La Loi sur l’éducation est sans équivoque à propos du personnel non qualifié. Elle stipule que «nul ne doit être employé dans une école élémentaire ou secondaire pour y enseigner ou y exercer des fonctions pour lesquelles l’adhésion à l’Ordre est exigée par la présente loi s’il n’est pas membre de l’Ordre des enseignantes et des enseignants de l’Ontario».

Cette disposition s’applique également aux directrices et directeurs de l’éducation, aux surintendantes et surintendants, aux conseillères et conseillers scolaires, au personnel de direction des écoles, au personnel enseignant à temps plein, à temps partiel et suppléant, ainsi qu’aux nouveaux diplômés des facultés d’éducation embauchés comme suppléants peu de temps après l’obtention de leur diplôme.

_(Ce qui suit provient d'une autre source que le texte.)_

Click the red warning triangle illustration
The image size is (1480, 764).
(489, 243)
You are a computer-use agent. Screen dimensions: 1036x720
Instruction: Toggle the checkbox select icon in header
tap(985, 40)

«Cet aspect est très important pour la profession, affirme Mme Wilson. Si les conseils scolaires peuvent faire appel à du personnel non qualifié pour enseigner dans des cas de force majeure, ils doivent néanmoins prouver qu’ils ont essayé par tous les moyens de trouver des enseignantes et enseignants qualifiés pour combler ces postes. En revanche, il peut y avoir une pénurie d’enseignants possédant des compétences particulières et des circonstances particulières qui justifient l’embauchage temporaire d’autres enseignantes et enseignants après avoir reçu l’autorisation du ministère de l’Éducation et de la Formation.»

La reconnaissance professionnelle

La reconnaissance professionnelle est un privilège que le personnel enseignant attend depuis longtemps, souligne Mme Wilson. Alors que médecins, infirmières, avocats, architectes et ingénieurs jouissent depuis plusieurs décennies d’une reconnaissance professionnelle en Ontario, les enseignantes et enseignants ont dû patienter plus de 30 ans, soit jusqu’en 1996, avant de l’obtenir.

Mme Wilson poursuit : «La plupart des gens n’iraient pas voir un médecin, un avocat ou un ingénieur s’il n’était pas reconnu par un ordre professionnel. L’éducation des enfants est tout aussi importante. Des enseignantes et enseignants qualifiés connaissent les besoins de leurs élèves, leurs styles et leurs antécédents d’apprentissage, et leurs aptitudes, ce qui leur permet de déceler les difficultés d’apprentissage, de définir les besoins et d’adapter le programme en conséquence.

«Les élèves sont en droit de s’attendre que du personnel qualifié et responsable leur dispense un enseignement.»